Sebelum membaca tulisan ini, izinkan saya untuk mengusulkan sebuah lagu yang didengarkan sebagai pengiring membaca tulisan ini. Sebab tulisan ini ditulis dengan mendengarkan lagu tersebut. Sesuatu di Jogja oleh Ahitia Sofyan. Bisa didengarkan secara online di Spotify, dan SoundCloud. Barangkali tulisan kali ini agak sedikit panjang.
*
Jogja, entah mengapa selalu memiliki kemampuan untuk mengubah. Tempatnya, pun orang-orangnya. Bagi saya, keduanya memiliki peran penting di hidup saya. Jogjakarta, dan orang Jogjakarta. Jogja pernah membantu saya membersihkan residu perasaan kepada seseorang. Dikuras habis oleh orang yang bersangkutan.
Orang Bantul satu itu pernah membuat saya jatuh cinta selama setahun, lantas patah hati selama tiga tahun. Sampai saya menulis ini pun, jika teringat apa saja yang telah kami lewati, saya masih tidak menyangka bisa jatuh cinta sejauh itu kepadanya.

Data yang Diberikan:
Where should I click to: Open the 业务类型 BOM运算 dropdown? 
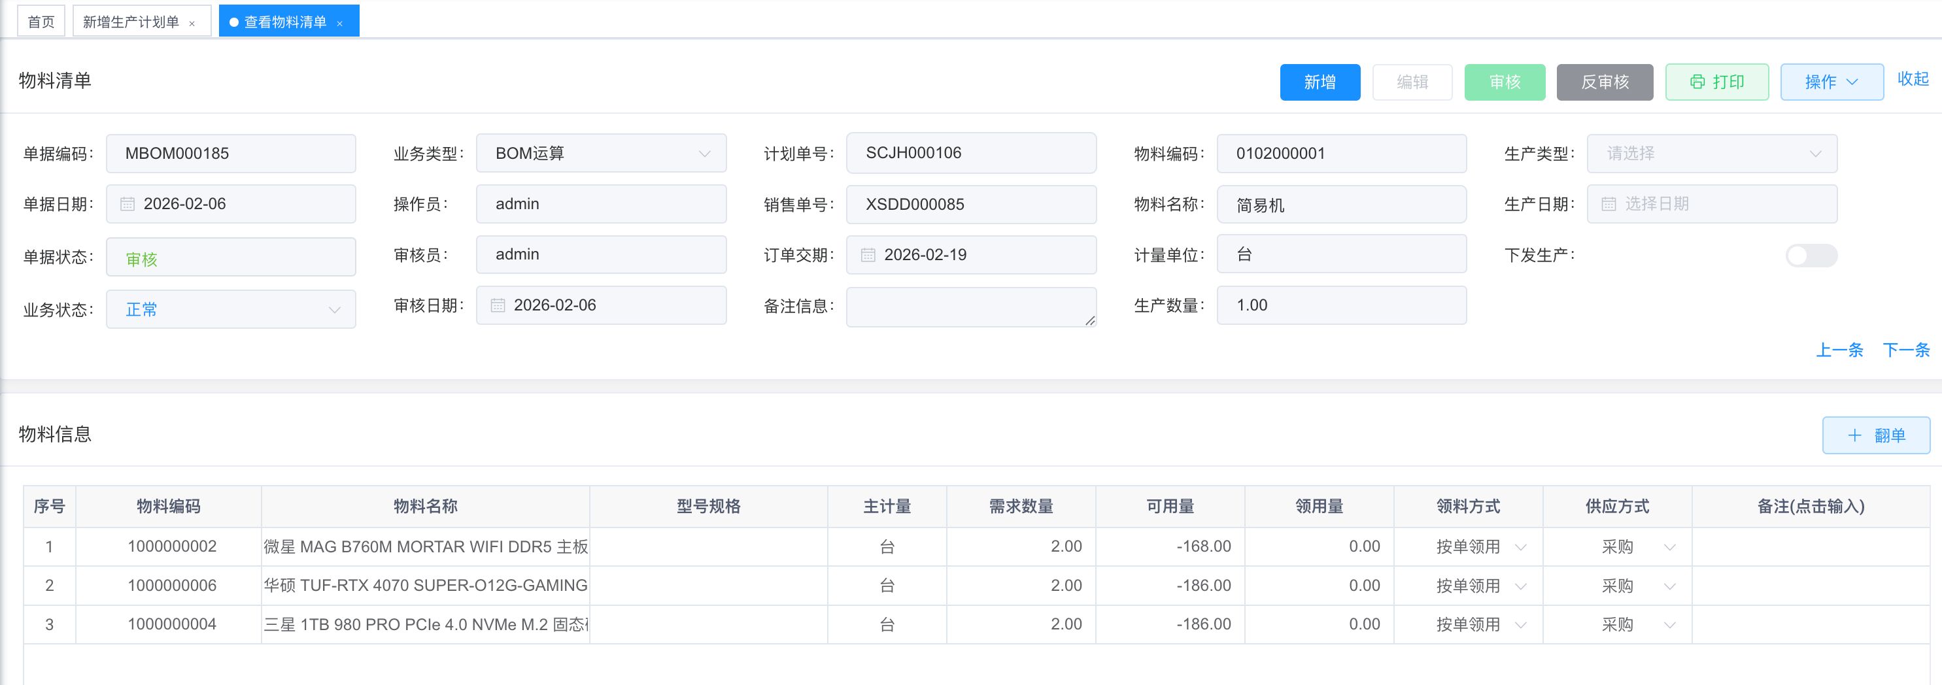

Yang Harus Dikerjakan:
1/ Lagu apa yang diusulkan dalam cuplikan tulisan tentang Jogja sebagai pengiring membaca?
2/ Tuliskan kembali tanpa perubahan bagian cuplikan tulisan tentang Jogja, dari "Sebelum membaca tulisan" hingga "sejauh itu kepadanya.".
Data ini berasal dari sumber yang berbeda.

Jawaban Latihan:
1/ Sesuatu di Jogja oleh Ahitia Sofyan.

2/
Sebelum membaca tulisan ini, izinkan saya untuk mengusulkan sebuah lagu yang didengarkan sebagai pengiring membaca tulisan ini. Sebab tulisan ini ditulis dengan mendengarkan lagu tersebut. Sesuatu di Jogja oleh Ahitia Sofyan. Bisa didengarkan secara online di Spotify, dan SoundCloud. Barangkali tulisan kali ini agak sedikit panjang.
*
Jogja, entah mengapa selalu memiliki kemampuan untuk mengubah. Tempatnya, pun orang-orangnya. Bagi saya, keduanya memiliki peran penting di hidup saya. Jogjakarta, dan orang Jogjakarta. Jogja pernah membantu saya membersihkan residu perasaan kepada seseorang. Dikuras habis oleh orang yang bersangkutan.
Orang Bantul satu itu pernah membuat saya jatuh cinta selama setahun, lantas patah hati selama tiga tahun. Sampai saya menulis ini pun, jika teringat apa saja yang telah kami lewati, saya masih tidak menyangka bisa jatuh cinta sejauh itu kepadanya.